Given problem A:
In the piece on traditional politicians below, condense the paragraph beginning "What has changed is the scale" into a short bulleted list that keeps its main facts.

Extract provided:
--- BEGIN ---

A TraPo uses wealth to buy power, exploits the poverty of constituents through selective patronage, and treats public funds as a personal resource. Sociologist Randy David wrote that in 1997. Almost nothing has changed.
What has changed is the scale. By 2025, 80% of provincial governors belong to political dynasties — up from 57% in 2004. Dynastic representation in the House of Representatives has grown to 67% from 48% in the same period. We didn't just fail to get rid of them. We gave them more real estate.
So let's talk about how they do it — and how we keep letting them.
1. Grandiose Promises / Engrandeng Pangako
Big words. No plan. No data. No track record.
The TraPo's first weapon is the promise that costs nothing to make. Infrastructure for everyone. Zero poverty by end of term. A country that will be great again — ulit, always ulit, as if greatness is something we lost rather than something we have never fully had.
Election in the Philippines doesn't require a platform — it requires a feeling. And a candidate who cannot show you a specific plan backed by data, a realistic timeline, and a track record of delivery is simply asking for your trust with nothing to back it up.
Charisma is not a policy. Sincerity is not a substitute for competence. And bayani is a word that should be earned, not performed.
2. Performative Passion / Pekeng Passion
We mistake loudness for leadership.
Watch a TraPo speak. Note the trembling voice. The fist on the table. The tears at exactly the right moment. We've been trained by decades of teleserye to read emotion as evidence of character — and TraPos know this. They've studied us.

--- END ---

Data for the task:
--- BEGIN ---

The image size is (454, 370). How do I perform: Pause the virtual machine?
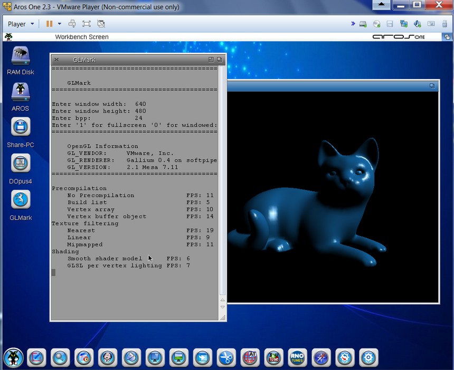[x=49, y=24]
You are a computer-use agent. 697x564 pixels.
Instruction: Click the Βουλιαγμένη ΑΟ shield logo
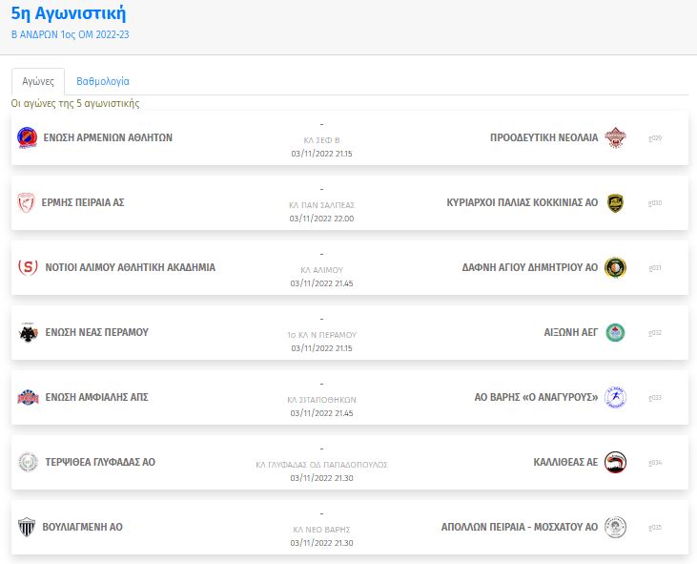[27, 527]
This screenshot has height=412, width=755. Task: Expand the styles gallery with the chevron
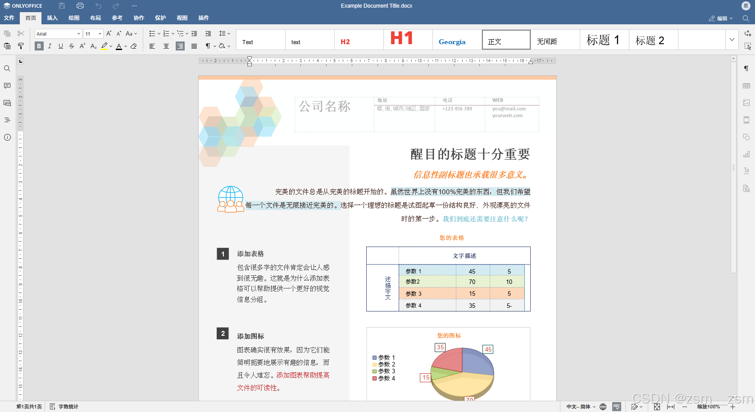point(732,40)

--- END ---
--- BEGIN ---

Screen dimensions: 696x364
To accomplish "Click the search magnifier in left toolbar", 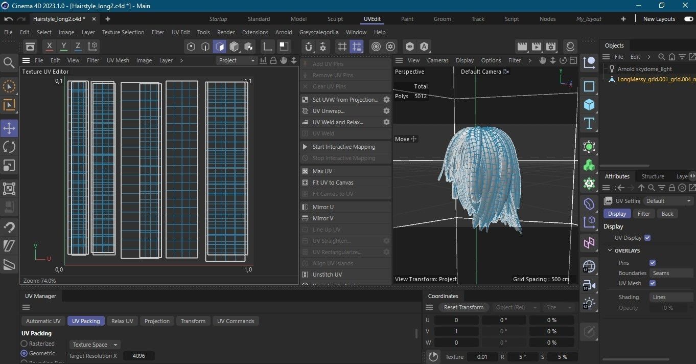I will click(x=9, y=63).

--- END ---
--- BEGIN ---

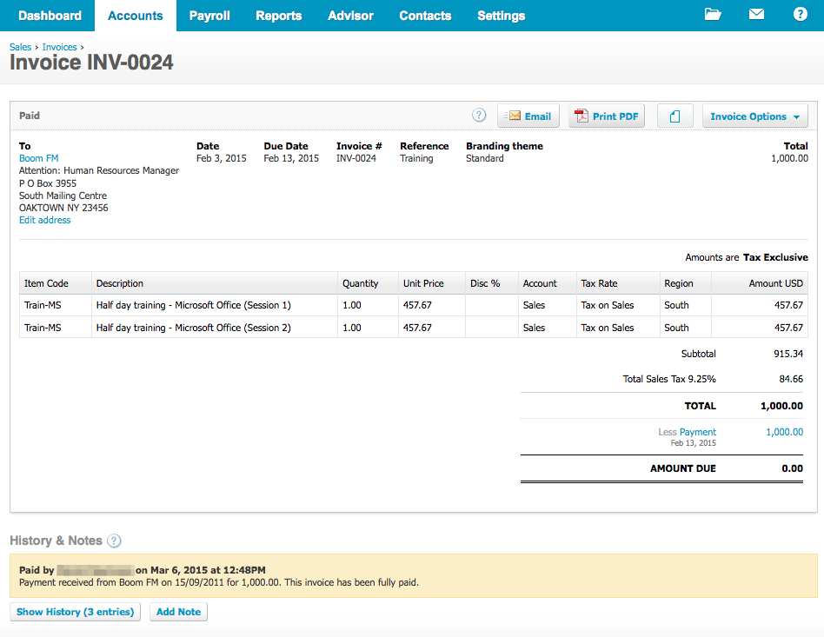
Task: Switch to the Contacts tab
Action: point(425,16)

--- END ---

Given problem B:
Render the listing from the line with "The image size" to the line with "point(732,40)" as a Markdown table with the columns Row and Line, leaving the pictures out.

Exercise output A:
- The change since 1997 is one of scale.
- Provincial governors from political dynasties rose from 57% in 2004 to 80% by 2025.
- Dynastic representation in the House of Representatives grew from 48% to 67% over the same period.
- Dynasties were not removed but were given more room.

Exercise output B:
| Row | Line |
|---|---|
| 1 | The image size is (454, 370). How do I perform: Pause the virtual machine? |
| 2 | [x=49, y=24] |
| 3 | You are a computer-use agent. 697x564 pixels. |
| 4 | Instruction: Click the Βουλιαγμένη ΑΟ shield logo |
| 5 | [27, 527] |
| 6 | This screenshot has height=412, width=755. Task: Expand the styles gallery with the chevron |
| 7 | point(732,40) |